If you take four years off of anything, you’re bound to require a little extra work to get back into fighting shape. Take four years off of fighting — as UFC fighter Georges St-Pierre did prior to his historic comeback victory last month, when he earned the UFC Middleweight championship by defeating Michael Bisping — and, well, it takes a ton of work to get back in the ring (or octagon, as it were).
The champ went seven years without losing, from 2007–13 (indeed, he hardly endured a close contest) before stepping away from the sport entirely. His comeback fight went as well as he could’ve hoped with St-Pierre choking out Bisping in the third round of their match, a dominant return that has only increased anticipation for his next bout, a title reunification fight with interim champ Robert Whittaker. (Time and place TBD, as GSP is recovering from a neck injury sustained in the match.) Such was GSP’s return to form that the Canadian even received felicitations on Twitter from his countryman, Canadian Prime Minister Justin Trudeau.
We sat down with the fighter to find out how he trained, how nutrition impacts his fitness and how he balances exercise with recovery to get into championship form.
TRAINING AND NUTRITION
GSP compares training to sharpening a knife: Do too little, and you’ll be dull in the ring. Do too much, and you’ll damage the blade, leaving yourself overtired on fight day. Finding the right balance is key. How does he know when he’s achieved that balance? His coaches help, as does experience. “I’ve seen many athletes leave their career in the gym,” he says. “Because they make war in the gym [instead of in the fight].”
As for nutrition, it’s important to know GSP wasn’t just coming back from four years away from his sport. He was also moving up a weight class. To do this meant keeping a close eye on what he ate. Pre-workout, that included a BCAA (branched-chain amino acid) drink to help build muscle mass. Post-workout, his go-to was a protein drink with blueberries and almonds to help build lean muscle mass. All, again, to help him gain weight — the right kind of weight.
We caught up with St-Pierre during his final week of workouts, so he was already taking it a little easier to save himself for the fight. His routine is essentially a six-week program. During the first week, he starts with four 200-meter dashes, broken up by 90-second intervals of rest and then a 30-meter dash. Then, the next week he does three 200-meter dashes and two 30-meter runs, with 30 seconds of rest.
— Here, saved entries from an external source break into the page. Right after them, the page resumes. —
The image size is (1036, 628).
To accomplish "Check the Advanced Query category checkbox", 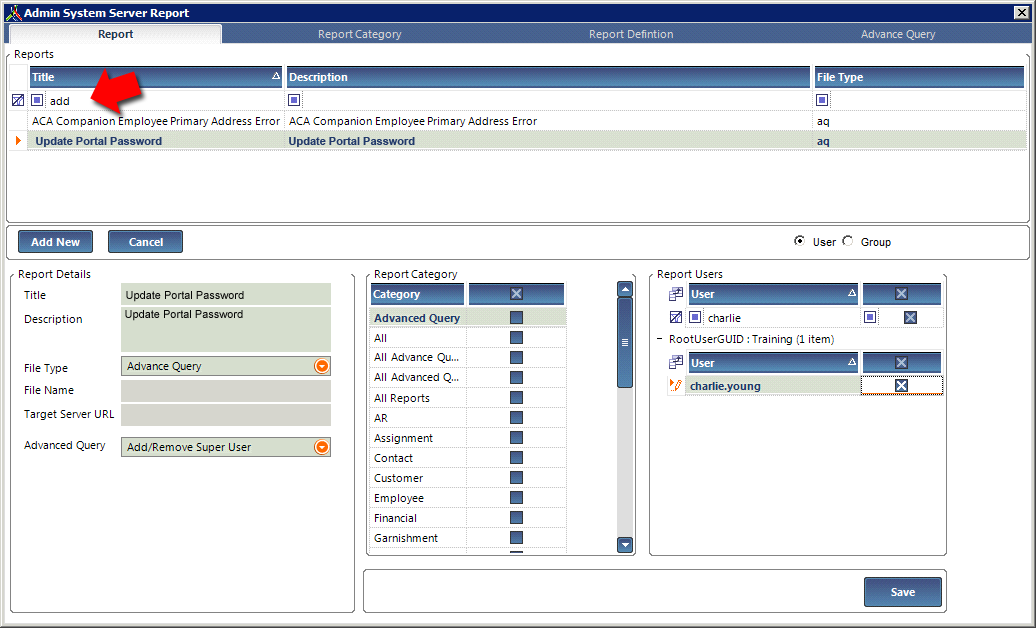I will pyautogui.click(x=517, y=318).
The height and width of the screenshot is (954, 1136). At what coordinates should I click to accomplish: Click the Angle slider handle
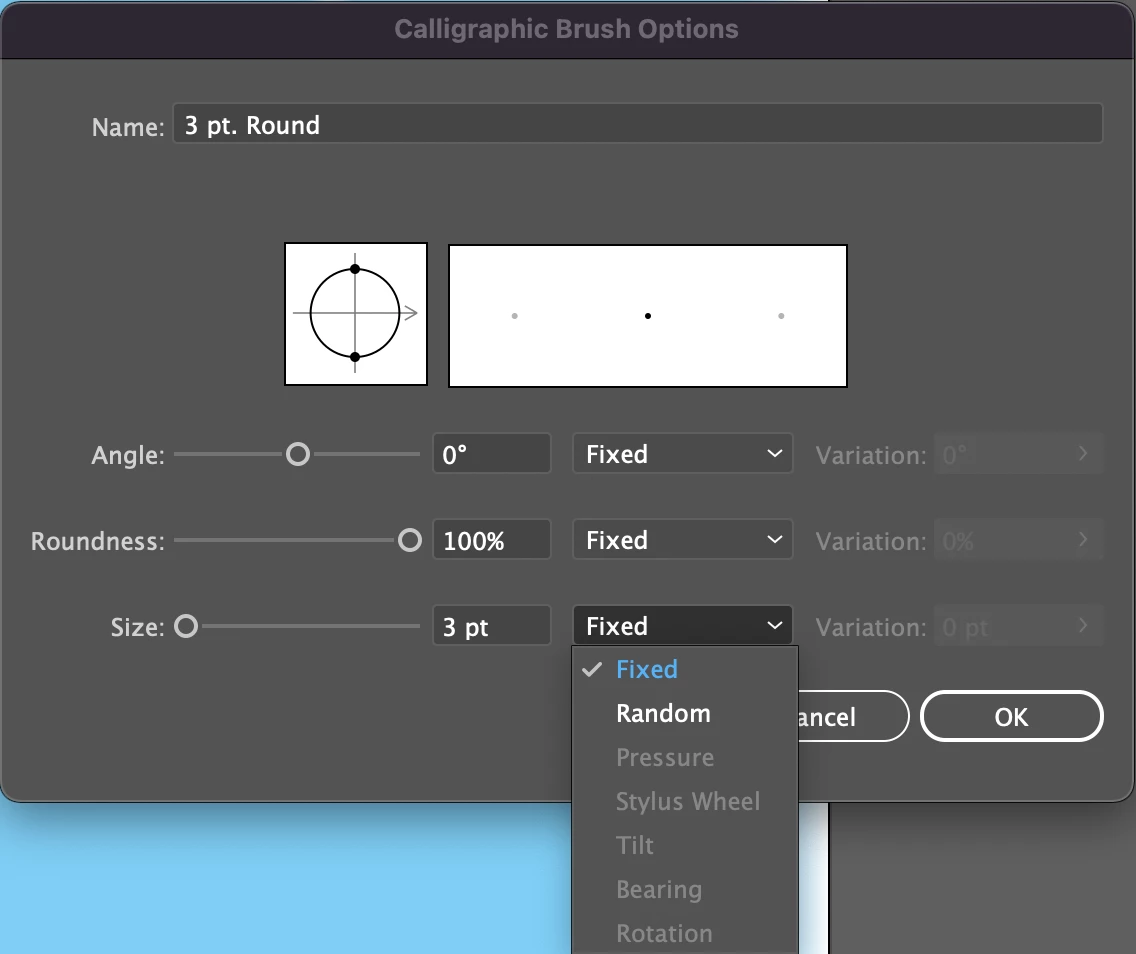[297, 455]
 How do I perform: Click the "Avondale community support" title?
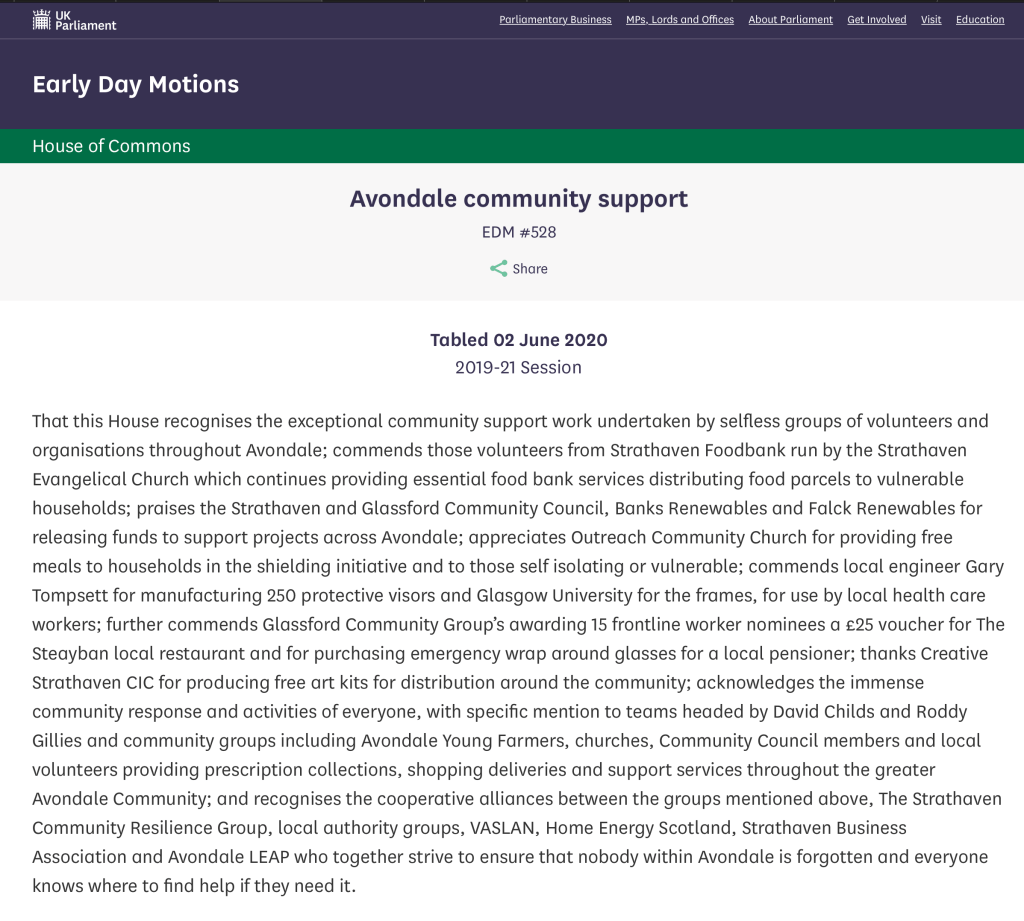pos(519,198)
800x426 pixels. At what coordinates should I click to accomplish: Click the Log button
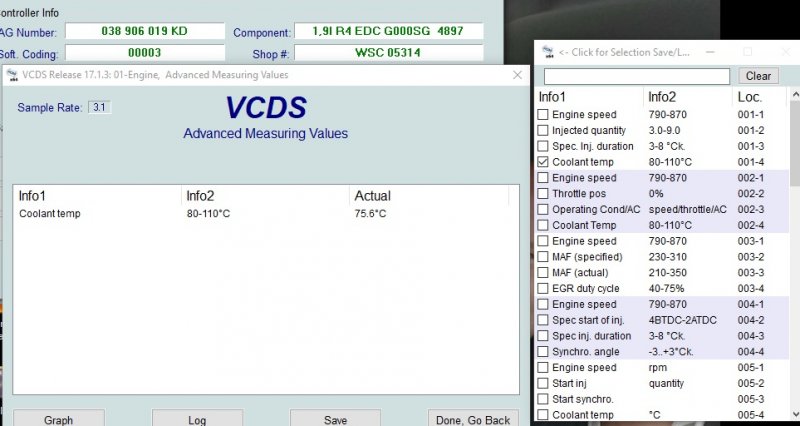tap(197, 419)
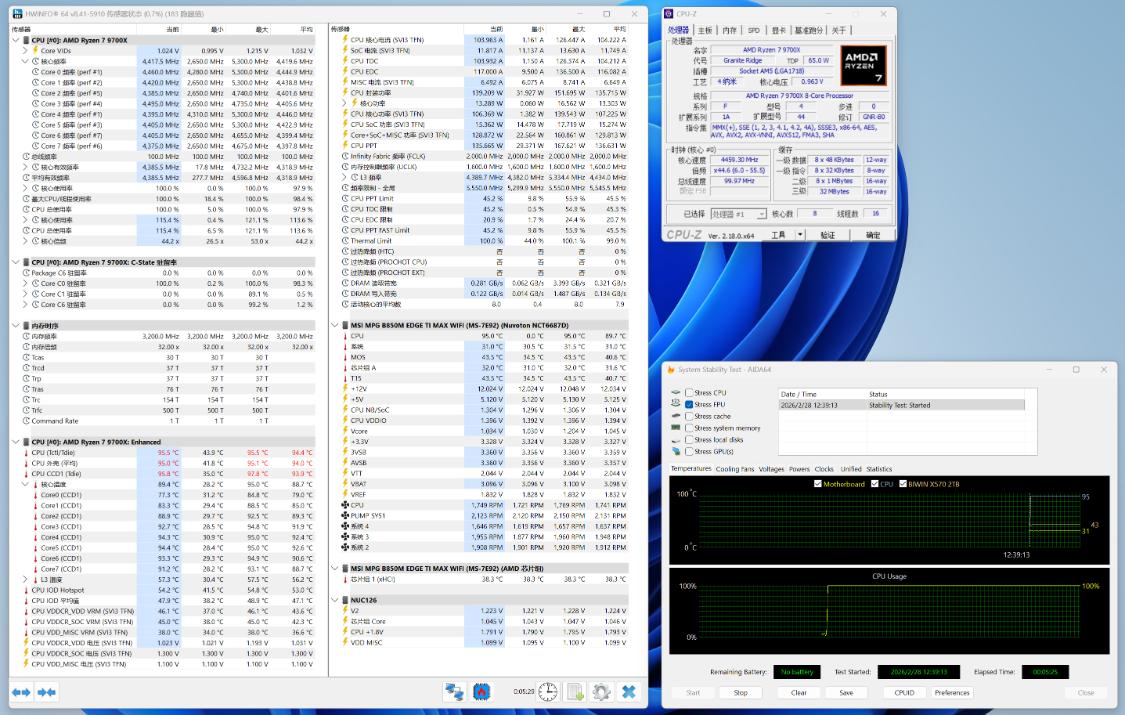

While a UFC fight is seriously intense, GSP only runs at about 85% to keep his legs fresh. He also does an extensive warmup routine. “Warmup has to be a lot longer than the actual workout because of the high risk of injury in track and field, because you’re going so hard,” says Mark Cerrone, one of GSP’s trainers. Keeping GSP’s body temperature and heart rate up, while keeping his muscles stretched out, is the key.
MUSCLE ACTIVATION THERAPY
At 36, GSP isn’t as young as he used to be. (Who among us is?) That’s why he goes in for muscle activation therapy once a week during training. It’s a unique form of preventative treatment where his muscles are massaged to smooth out inefficiencies that might cause GSP to overcompensate in his training, leaving him vulnerable to injury or a less-than-stellar performance during the match. “The body finds ways to move even if it’s not the right way to move,” says John Squicciarini of Montreal Muscle Activation, where GSP receives his therapy. If, say, GSP were to tweak his quad without noticing, his body would find a way to compensate, and that would be detrimental to his health and performance. Squicciarini helps make sure that doesn’t happen. He helps connect the muscles back to the nervous system, so they fire as they should. After an MAT session, GSP says “I feel more awareness of my body,” an awareness that ensures he stays in peak condition.
READ MORE > OUR INDIVIDUAL JOURNEY MAKES US UNLIKE ANY: ZOE ZHANG
Never underestimate the power of fear. “I perform the best when I’m under pressure,” says St-Pierre. “When I’m scared, and I’m on the edge. And now I feel very pressured, and very scared, and that’s good for me. If I didn’t have that fear, I should retire. It would mean that I don’t care. I care. I put a lot into this. I want to win. I cannot lose. I have to win.” And win he did…
A HALL OF FAME TRAINER NEVER HURTS
Freddie Roach is considered by many to be the greatest boxing trainer of all-time, and he’s recently translated his success to the octagon, training several top UFC fighters. Still, this was the first time he was actually in a fighter’s corner during a UFC bout. Asked his opinion on GSP’s skills, Roach says “Georges is a little further along in boxing than most MMA fighters. But Georges isn’t just a boxer — he’s a complete fighter.”